Deux créatrices des cosmétiques MÊME pour les femmes atteintes de cancer en témoignent :

« Nous avons intégré l’incubateur HEC, puis l’incubateur Sciences Po. Chacun de nous nous a apporté des compétences uniques, des contacts utiles, et à Sciences Po nous avons trouvé des bureaux. nos actions.”

Ils rejoignent également le Cancer Campus, un incubateur de l’Institut Gustave-Roussy, centre de cancérologie leader en Europe, qui leur apporte le soutien scientifique nécessaire. L’effet incitatif d’avoir un parent ou un ami proche entrepreneur est également très fort : ce dernier peut compenser un capital humain (compétences managériales) ou des contraintes financières et offrir un soutien affectif précieux (capital psychologique).

Enfin, le capital symbolique est un type de méta-capital qui survient lorsqu’un autre capital (économique, social, culturel) est reconnu par la société. Il se manifeste sous une forme matérielle : nom, éducation, spa, vêtements, pratique sportive et culturelle, langue et repose sur la perception dans le groupe d’autres formes de capital de propriété : pouvoir, savoir, prestige, réputation, diplôme, titres honorifiques. , et d’autres.

Un capital symbolique fort permet à un entrepreneur de jouir d’une confiance basée sur son nom, sa réputation, son visage, même sans expertise ni ressources financières. C’est donc une alchimie spécifique de différentes formes matérielles de capital, financier, humain, social, qui les transforme en un puissant capital immatériel et relationnel, dont la conversion s’effectue dans les deux sens.

Des “success stories” de “serial entrepreneurs” naissent de ce capital, comme Free ou Benjamin Saada, le fondateur d’Expliseat et de Fairmat, un visionnaire, bourré de diplômes, 15 brevets à son actif, et chouchous des “deep technologies”. (entreprises qui développent des techniques innovantes), peuvent lever la coquette somme de 8,6 millions d’euros au stade de la start-up : en quelque sorte des “entrepreneurs de pointe”.

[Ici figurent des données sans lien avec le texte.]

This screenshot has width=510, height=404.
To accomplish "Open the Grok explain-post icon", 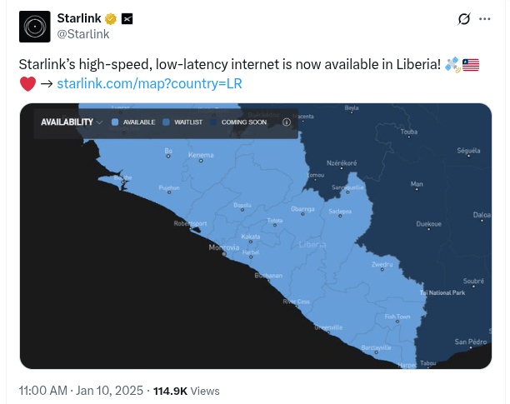I will coord(465,19).
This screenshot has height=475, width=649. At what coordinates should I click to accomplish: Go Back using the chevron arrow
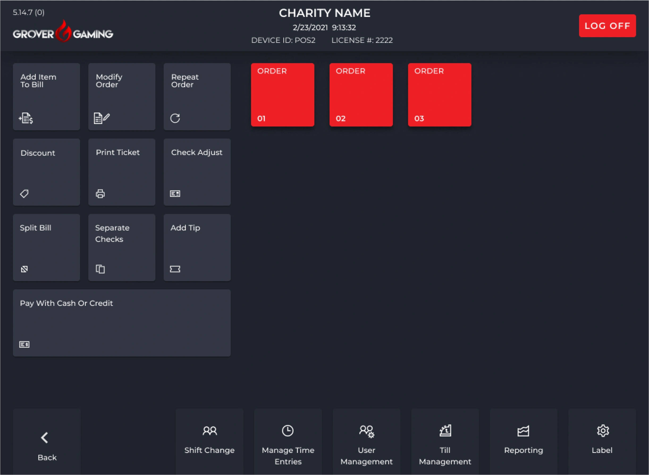pyautogui.click(x=45, y=438)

L’entrepreneuriat n’est donc pas qu’une question de motivation ou d’argent : l’évaluation du capital entrepreneurial de l’entrepreneur dans toute sa diversité est un élément clé pour apprécier sa capacité à mettre en œuvre son projet. , ce qui permet de fournir des outils robustes. pour accompagner les structures, notamment le véritable baromètre dynamique et complet. Ce capital est stocké, échangé, valorisé et nécessite des arbitrages : investir pour transformer le capital financier en capital humain, par exemple, est complexe, chronophage, mais peut être rentable pour un entrepreneur.

Source

Lire Aussi :  Interpol intercepte 130 millions de dollars issus de fraudes commises en ligne

Leave a Reply

Your email address will not be published.